Tasks for this exercise
a. Using the Heavy Rain review, decide whether each statement agrees with the text and quote the words that settle it: (i) the review first appeared in November 2010; (ii) the player controls one character out of a roster of five; (iii) the review was done with the Move patch.
b. Rewrite part of the Heavy Rain review, beginning at the words "Originally published November, 2010." and stopping after "truly stellar performance.", with "PlayStation 3" in place of "PS3".

Given text
Heavy Rain - Archived Review

Originally published November, 2010.

It’s time to revisit Quantic Dream’s mystery thriller Heavy Rain. Similar in style to their other game Indigo Prophecy, there was also the same sense of satisfaction mixed with disappointment after finishing Heavy Rain. The game is good. It’s not really a game, but is nonetheless a worthwhile experience on the PS3. However, some issues come into play in the gameplay, presentation, and storytelling that keep it from being a truly stellar performance.

Gameplay

This is perhaps where Heavy Rain stands out the most from any competition, in that it really doesn’t have competition. The gameplay of Heavy Rain is very unique in a way that would suggest it almost isn’t a video game. It is an interactive cinema. While visiting the cinema is there someone in the audience who is talking to the characters, telling them what to do and disrupting the experience for everyone else? Whether or not this is considered rude in the theatre, essentially that is actually what should be done here, because the situations these characters end up in require the player to make the choices that could determine drastic changes to the storyline.

The way the game works is that the player inhabits a particular character, out of a roster of four, for a scene that can be as brief as five minutes, or as long as a half-hour. While inhabiting a character, you are free to move around in the environment and interact with it as you see fit. For instance, if there is a razor on the bathroom counter, go ahead and shave off some stubble. Some interactions only require a quick flick on the right joystick, while others require more complex button combination and stick movement. Sometimes you have to move the stick slowly in a clockwise fashion, or sometimes you have to press several buttons together to get the character positioned correctly. It’s hard to describe on paper, but the game gives the tutorial that is easy for most gamers to comprehend.

So essentially, there is no punch or kick button. There is no particular talk button, just choices to make in conversations. Sometimes choices never come back around during dialogue due to the characters themselves, or the passing of time in the scene. The fact that time is often a factor on what can be completed makes the choices seem more relevant and risky. There is a constant pressure to finish as much as possible before time runs out, or to get as much information as possible to solve the mystery before opportunity slips away.

Unfortunately the gameplay and controls are not necessarily refined. There were plenty of moments, especially during chase scenes, where it felt like the controls were fighting back. The only button that serves as an action button for the character is the “walk” button. But with the camera angles shifting frequently for the most dramatic shot, either by the game’s choice or your own, moving through the scenes was often a huge challenge. It was especially difficult with the intentional obstacles placed in your path. The character would frequently get turned around in a feeble attempt to bypass an obstacle with the controls that did not feel entirely familiar.

Sometimes with the quick-time events and button interactions the indications for tapping a button and for doing something slowly would come right after another, practically ensuring that the first attempt would fail. But that minor inconvenience would be a fine compromise if it meant there were a better indication for what the character was about to do half the time. Each time a character walked up to an item, the icon would appear for the joystick action you had to mimic in order to use the item. Unfortunately, there would be times where you couldn’t tell what the character was going to do. For instance, the camera angle shows two icons, however the only item on screen is a pair of sunglasses. One action probably means putting on the sunglasses while the other does something you don’t know. What may have seemed like a decision to put them on ends up being the decision to throw them in the trash off screen. Situations similar to that would happen; with some better clues to what a character is going to do or even a hint of what is the last thing to do in this scene would reduce frustration immensely. Indigo Prophecy had icons to indicate what you were about to do, albeit very vague ones, but it was nonetheless helpful in determining what action should be done next. The controls to these games are unique, but could still use a little work for future similar titles. Whether the Playstation Move controller influenced any refinement to the controls is uncertain as this review was done without the Move patch.

Recorded information
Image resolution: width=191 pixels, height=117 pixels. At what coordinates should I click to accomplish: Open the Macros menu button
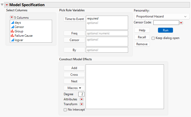coord(74,88)
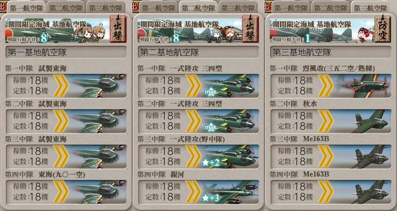Click the ★+2 improvement badge on 一式陸攻(野中隊)

click(x=210, y=163)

Answers to the exercises
a.
(i) Yes: "Originally published November, 2010."
(ii) No: "out of a roster of four"
(iii) No: "this review was done without the Move patch."

b.
Originally published November, 2010.

It’s time to revisit Quantic Dream’s mystery thriller Heavy Rain. Similar in style to their other game Indigo Prophecy, there was also the same sense of satisfaction mixed with disappointment after finishing Heavy Rain. The game is good. It’s not really a game, but is nonetheless a worthwhile experience on the PlayStation 3. However, some issues come into play in the gameplay, presentation, and storytelling that keep it from being a truly stellar performance.